## Logistic Regression Implementation on (scaled) non-reduced dataset

Imports

In [23]:
# Utilities
import pandas as pd
import warnings
import matplotlib as plt

# Models
import optuna
from sklearn.model_selection import train_test_split, cross_val_score
from sklearn.exceptions import ConvergenceWarning
from sklearn.ensemble import RandomForestClassifier
from sklearn.linear_model import LogisticRegression
from sklearn.model_selection import GridSearchCV
from sklearn.metrics import accuracy_score, f1_score

Set random seed for reproductibility

In [2]:
seed = 42

Read clean (scaled data)

In [3]:
df_scaled = pd.read_csv('CleanedData/dataset_preprocessed.csv')

Take sample for (initial) tests

In [4]:
df_scaled_sample = df_scaled.sample(n=1000, random_state=seed)

Train-Test Split

In [5]:
test_size = 0.2
X_train, X_test, y_train, y_test = train_test_split(
    df_scaled_sample.drop('averageRating', axis=1), 
    df_scaled_sample['averageRating'], test_size=test_size, 
    random_state=seed
)

Model fit

In [7]:
model = LogisticRegression(random_state=42)
model.fit(X_train, y_train)

In [8]:
predictions = model.predict(X_test)

print("Accuracy:", accuracy_score(y_test, predictions))
print("F1 score:", f1_score(y_test, predictions, average=None))

Accuracy: 0.765
F1 score: [0.         0.81853282 0.69117647]


In [9]:
# Apar warning-uri ptc nu converge daca max_iter e mic (<100)
# Maximu pe care l-am pus e 10k si acolo nu apare niciun warning dar am lasat ca lista
# Ptc modelele cele mai bune sunt la la max_iter <500
warnings.filterwarnings(action='ignore', category=ConvergenceWarning)

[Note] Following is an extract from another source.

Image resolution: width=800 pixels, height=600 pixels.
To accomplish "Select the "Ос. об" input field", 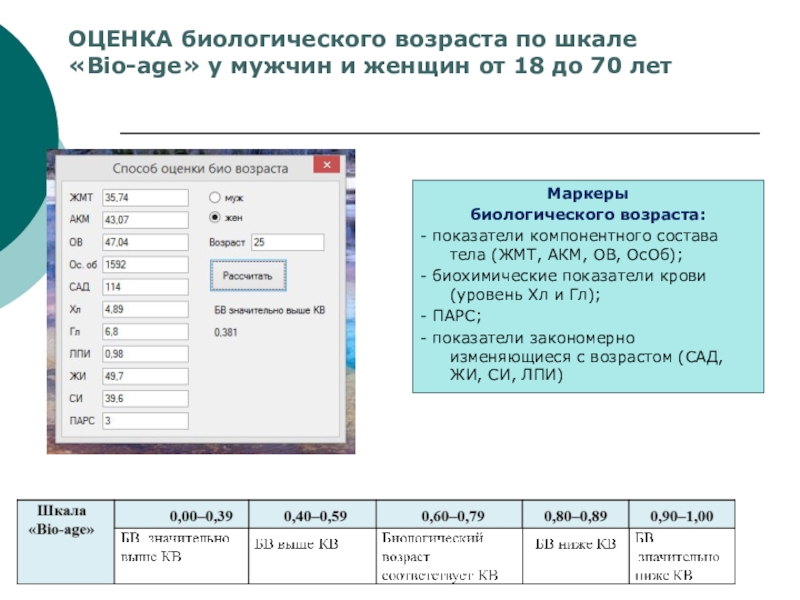I will tap(145, 265).
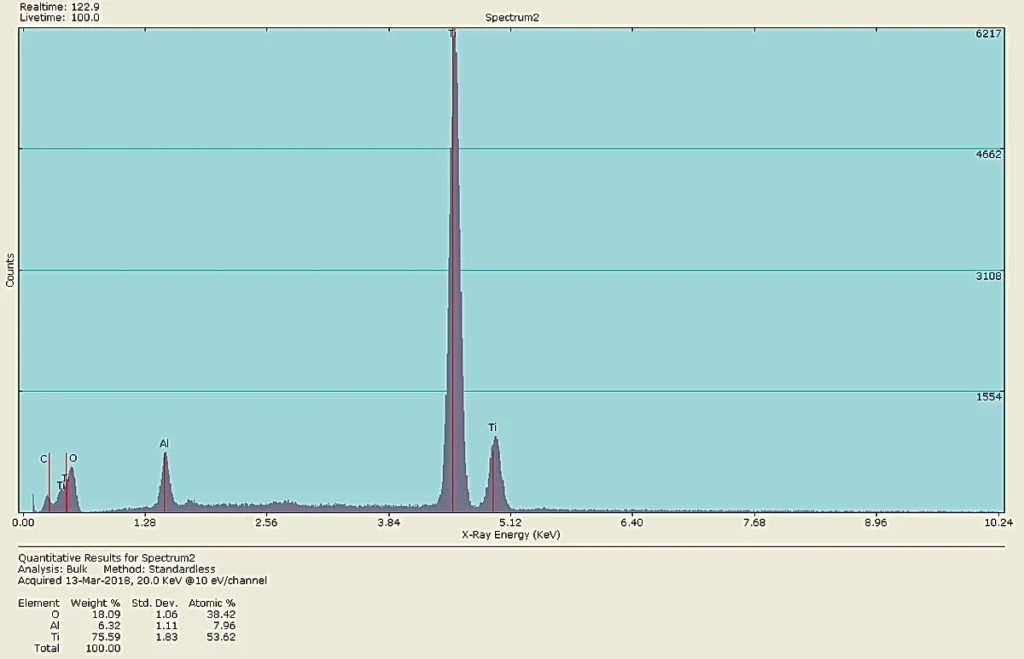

## Grid Search with Cross-Validation

In [10]:
# Define the hyperparameters to tune
param_grid = {
    'penalty': ['l1', 'l2'],
    'C': [0.001, 0.01, 0.1, 1, 10, 100],
    'max_iter': [10, 100, 200, 500, 100, 1000, 5000],
    'solver': ['liblinear', 'saga']
}

# Perform grid search cross-validation
grid_search_cv = GridSearchCV(estimator=LogisticRegression(random_state=seed),
                               param_grid=param_grid, cv=5, scoring='accuracy')
grid_search_cv.fit(X_train, y_train)

# Get the best hyperparameters and model
best_params_cv = grid_search_cv.best_params_
best_model_cv = grid_search_cv.best_estimator_

Results of the best model 

In [11]:
accuracy_cv = best_model_cv.score(X_test, y_test)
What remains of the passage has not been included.